Aufgabenstellung
Wie lautet die Passage im Forenbeitrag unten von „Ich habe mal“ bis „via indirect rendering.“? Zitiere sie wortgetreu.

Text
Last edited by Tickeldi on Mon Mar 23, 2009 2:51 pm; edited 1 time in total

----------

## Tickeldi

Ich habe mal im compiz-forum nachgefragt und dort folgende Antwort erhalten:

 *Quote:*   

> Whitelisting has nothing do with indirect rendering vs. direct rendering. For some reason your distribution has decided not to whitelist your driver. However, whether it's whitelisted or not, you can only get the GLX_EXT_texture_from_pixmap support via indirect rendering.
> 
> You may want to seriously consider using the open source drivers for your video card. They generally handle compiz much better these days and, in fact, I believe you are using the last fglrx release that will support for video card.
> 
> Adam
> ...

 

Deren Meinung ist also, ich komme um Radeon nicht herum. Warum auch immer. Meine Karte wird sowieso nicht mehr lange durch den fglrx unterstützt werden, so ist es wahrscheinlich besser, das ich mal auf den Radeon-Zug aufspringe.

EDIT:

Gesagt getan. Es gab zwar so ein paar Probleme wieder zurückzuwechseln (unter anderem musste ich einen symlink zu libdri.so löschen und den xorg-server reemergen), aber jetzt läuft alles mit EXA und DRI einfach klasse!

----------

Datenzeilen
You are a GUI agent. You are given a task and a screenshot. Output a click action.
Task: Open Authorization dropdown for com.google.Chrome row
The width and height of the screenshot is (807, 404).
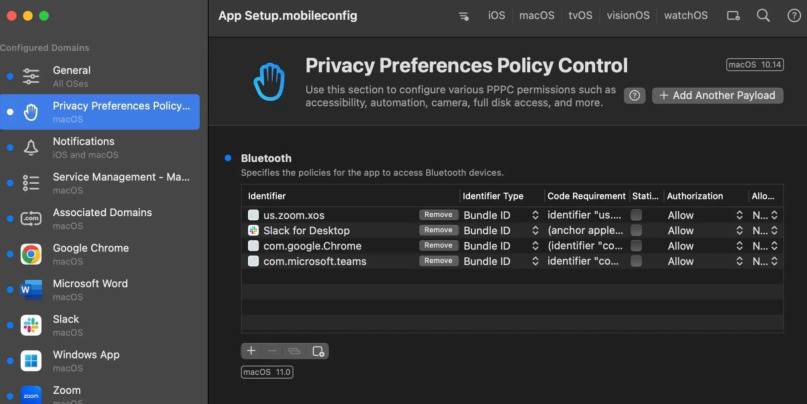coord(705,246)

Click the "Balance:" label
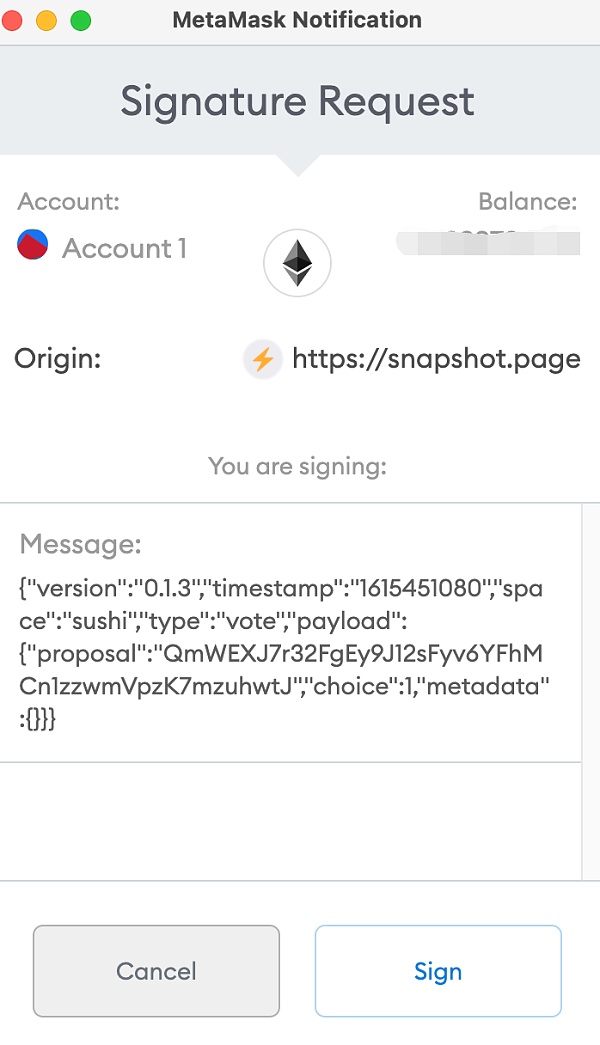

Lösung der Aufgabe
Ich habe mal im compiz-forum nachgefragt und dort folgende Antwort erhalten:

 *Quote:*   

> Whitelisting has nothing do with indirect rendering vs. direct rendering. For some reason your distribution has decided not to whitelist your driver. However, whether it's whitelisted or not, you can only get the GLX_EXT_texture_from_pixmap support via indirect rendering.